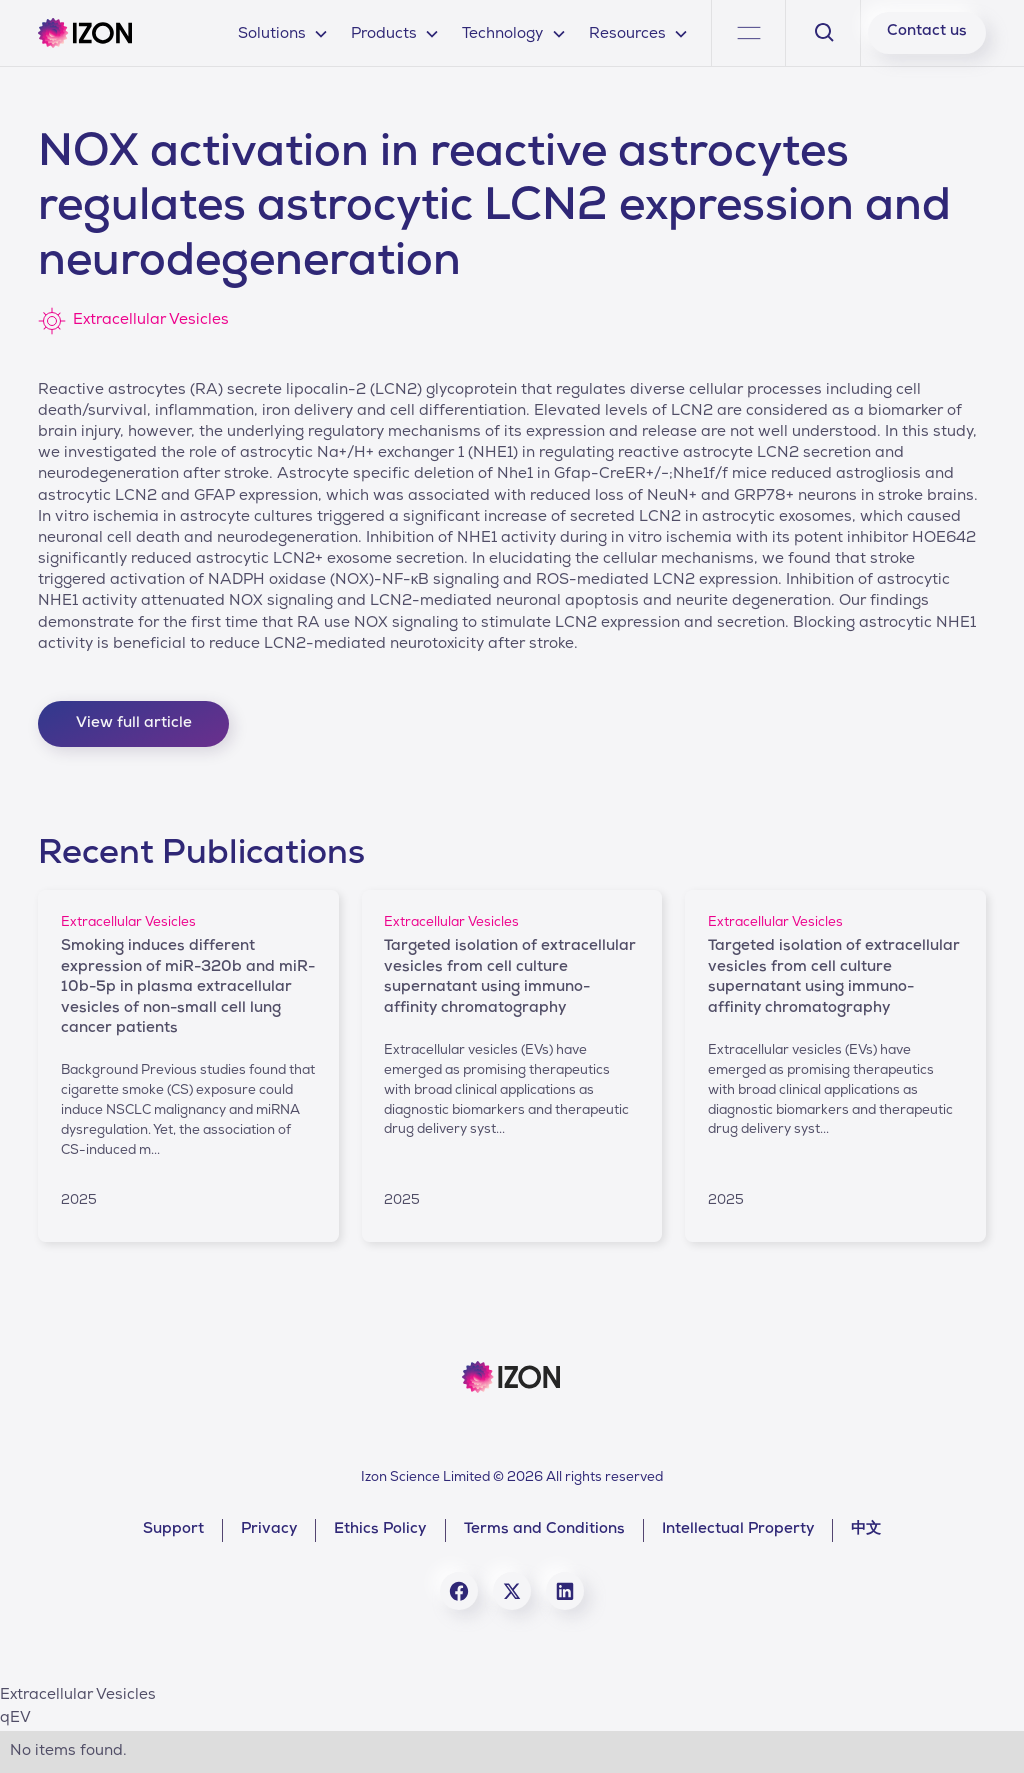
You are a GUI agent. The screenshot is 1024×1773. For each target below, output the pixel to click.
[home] (85, 33)
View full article (134, 724)
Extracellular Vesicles (78, 1696)
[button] (283, 32)
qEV (15, 1719)
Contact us (927, 32)
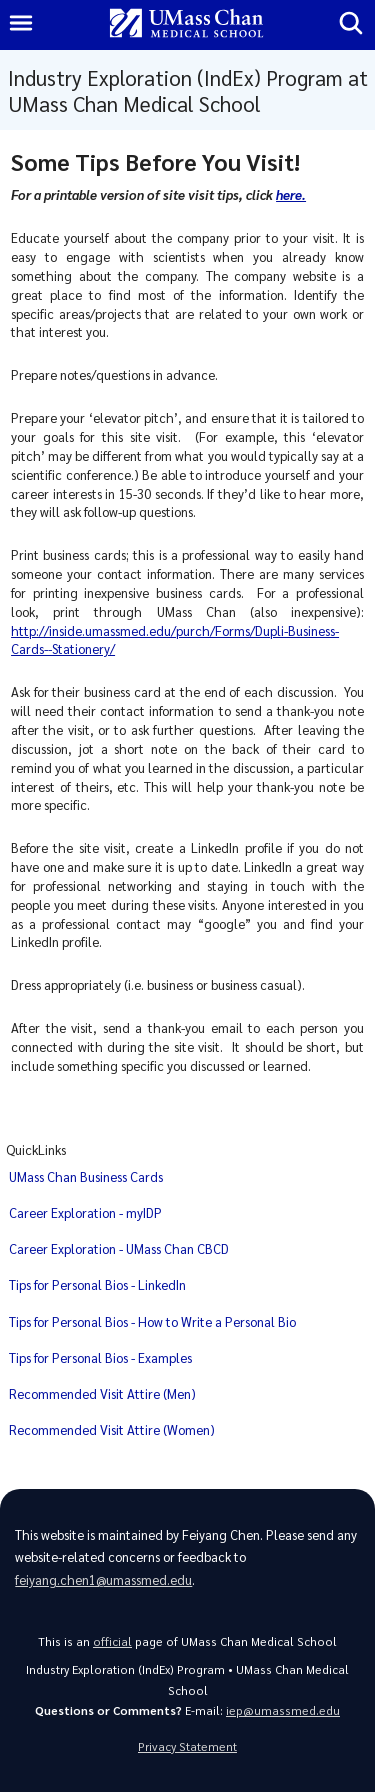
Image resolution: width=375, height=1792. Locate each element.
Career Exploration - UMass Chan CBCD (119, 1248)
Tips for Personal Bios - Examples (100, 1357)
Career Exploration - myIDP (85, 1212)
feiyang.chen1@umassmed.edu (103, 1579)
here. (291, 194)
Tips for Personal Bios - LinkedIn (97, 1284)
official (112, 1641)
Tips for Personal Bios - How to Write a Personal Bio (152, 1321)
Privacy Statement (187, 1746)
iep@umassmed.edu (283, 1710)
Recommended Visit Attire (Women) (112, 1429)
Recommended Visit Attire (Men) (102, 1393)
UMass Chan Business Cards (86, 1176)
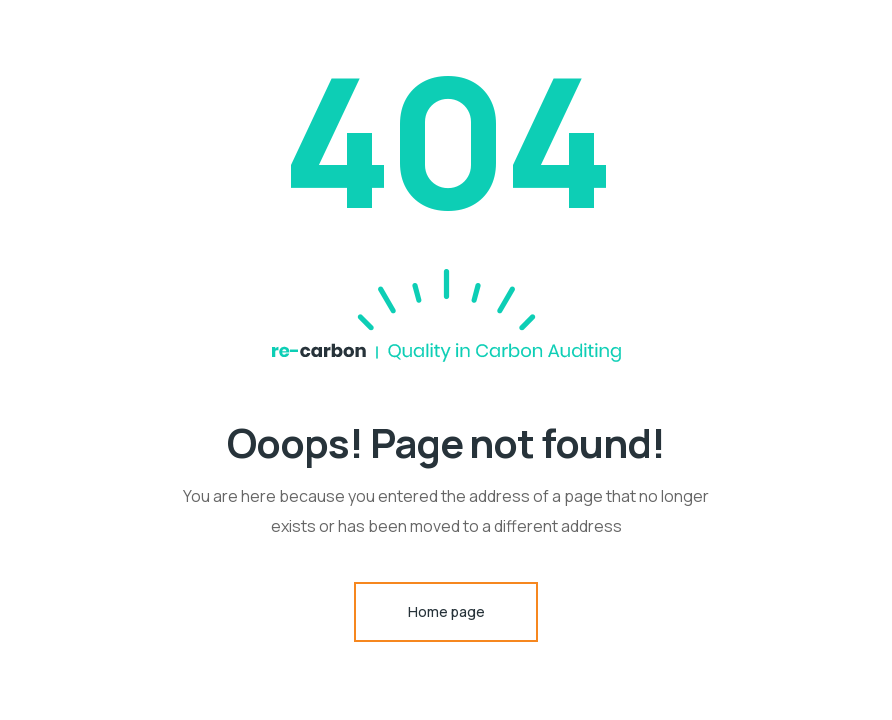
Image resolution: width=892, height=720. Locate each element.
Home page (446, 611)
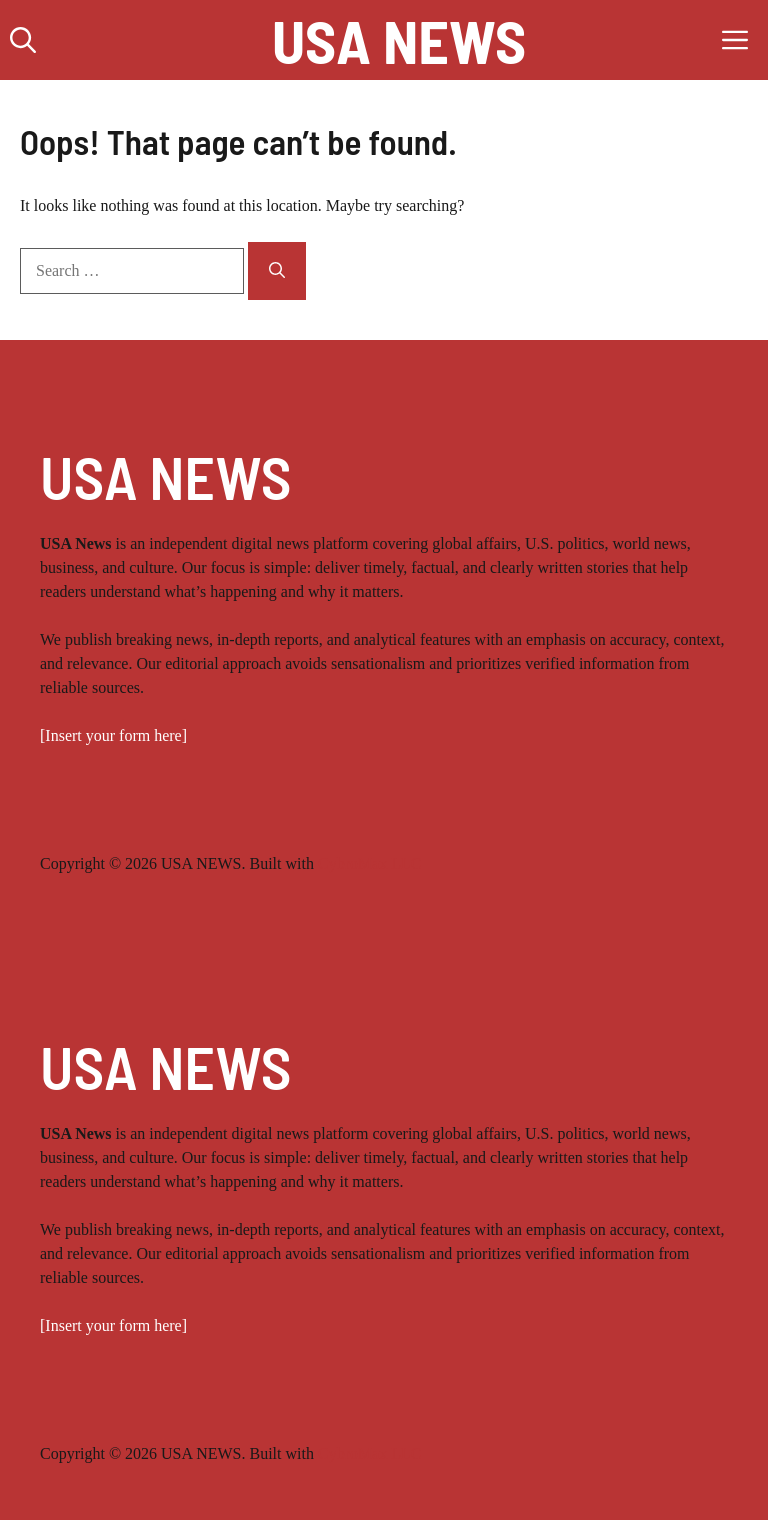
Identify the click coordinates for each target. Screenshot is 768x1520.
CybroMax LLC (370, 863)
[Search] (277, 271)
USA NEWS (399, 40)
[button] (23, 40)
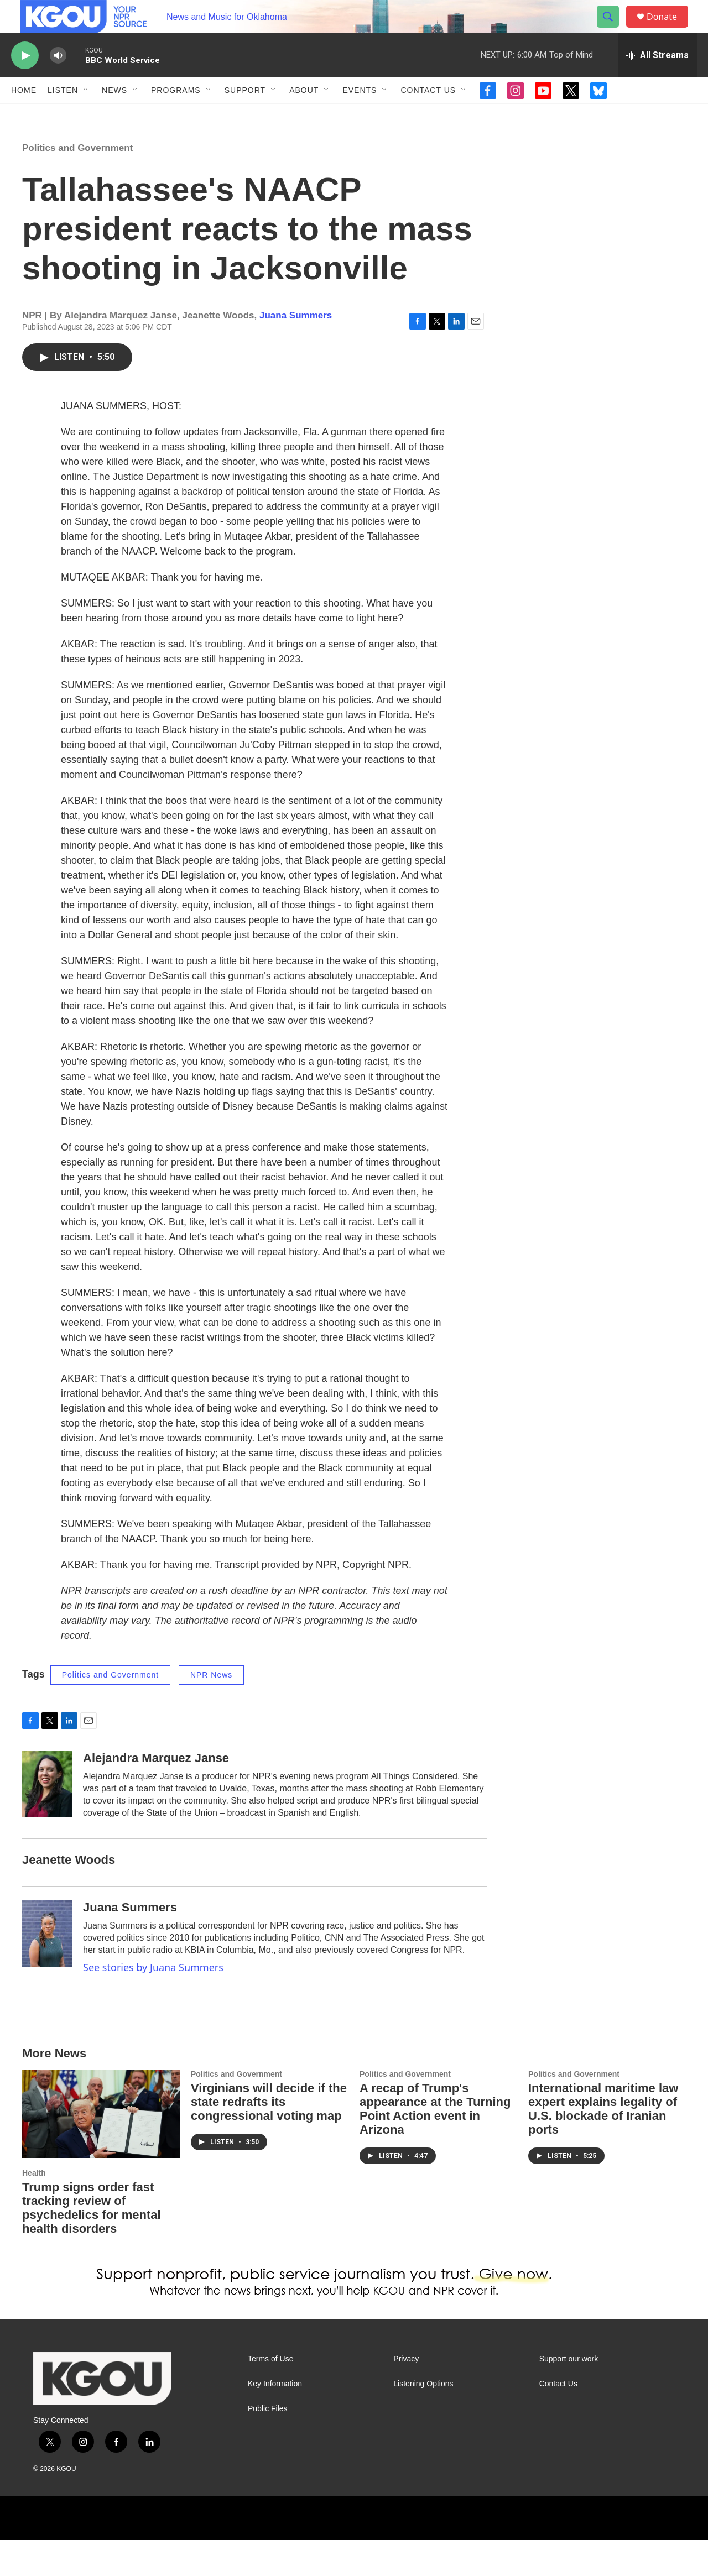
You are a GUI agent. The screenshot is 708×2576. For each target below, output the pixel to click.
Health (34, 2208)
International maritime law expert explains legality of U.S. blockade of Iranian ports (603, 2144)
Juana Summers (295, 351)
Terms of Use (270, 2395)
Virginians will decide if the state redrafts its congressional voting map (269, 2138)
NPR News (211, 1710)
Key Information (275, 2420)
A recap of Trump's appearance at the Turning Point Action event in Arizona (435, 2144)
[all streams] (657, 80)
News (114, 115)
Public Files (268, 2445)
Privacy (406, 2395)
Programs (176, 115)
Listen (63, 115)
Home (24, 115)
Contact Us (428, 115)
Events (359, 115)
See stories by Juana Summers (153, 2003)
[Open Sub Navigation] (86, 115)
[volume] (58, 80)
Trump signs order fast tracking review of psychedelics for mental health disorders (91, 2243)
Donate (669, 29)
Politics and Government (77, 184)
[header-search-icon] (613, 29)
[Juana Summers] (47, 1969)
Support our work (568, 2395)
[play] (25, 80)
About (304, 115)
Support (245, 115)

Exercise instructions =>
Rewrite all the items above, replacing "Tips for Personal Bios" with "Personal Bio Tips" and keeping everything else the same. Leave out the pictures.

Solved exercise =>
You are a GUI agent. The screenshot is 1024×1773. For each target below, output the pixel to click.
[home] (85, 33)
View full article (134, 724)
Extracellular Vesicles (78, 1696)
[button] (283, 32)
qEV (15, 1719)
Contact us (927, 32)
Image resolution: width=375, height=1792. Locate each element.
Career Exploration - UMass Chan CBCD (119, 1248)
Personal Bio Tips - Examples (100, 1357)
Career Exploration - myIDP (85, 1212)
feiyang.chen1@umassmed.edu (103, 1579)
here. (291, 194)
Personal Bio Tips - LinkedIn (97, 1284)
official (112, 1641)
Personal Bio Tips - How to Write a Personal Bio (152, 1321)
Privacy Statement (187, 1746)
iep@umassmed.edu (283, 1710)
Recommended Visit Attire (Women) (112, 1429)
Recommended Visit Attire (Men) (102, 1393)
UMass Chan Business Cards (86, 1176)
Image resolution: width=892, height=720. Locate each element.
Home page (446, 611)
Identify the click coordinates for each target. Screenshot is 768x1520.
CybroMax LLC (370, 863)
[Search] (277, 271)
USA NEWS (399, 40)
[button] (23, 40)
You are a GUI agent. The screenshot is 708×2576. For each target below, output the pixel to click.
Health (34, 2208)
International maritime law expert explains legality of U.S. blockade of Iranian ports (603, 2144)
Juana Summers (295, 351)
Terms of Use (270, 2395)
Virginians will decide if the state redrafts its congressional voting map (269, 2138)
NPR News (211, 1710)
Key Information (275, 2420)
A recap of Trump's appearance at the Turning Point Action event in Arizona (435, 2144)
[all streams] (657, 80)
News (114, 115)
Public Files (268, 2445)
Privacy (406, 2395)
Programs (176, 115)
Listen (63, 115)
Home (24, 115)
Contact Us (428, 115)
Events (359, 115)
See stories by Juana Summers (153, 2003)
[Open Sub Navigation] (86, 115)
[volume] (58, 80)
Trump signs order fast tracking review of psychedelics for mental health disorders (91, 2243)
Donate (669, 29)
Politics and Government (77, 184)
[header-search-icon] (613, 29)
[Juana Summers] (47, 1969)
Support our work (568, 2395)
[play] (25, 80)
About (304, 115)
Support (245, 115)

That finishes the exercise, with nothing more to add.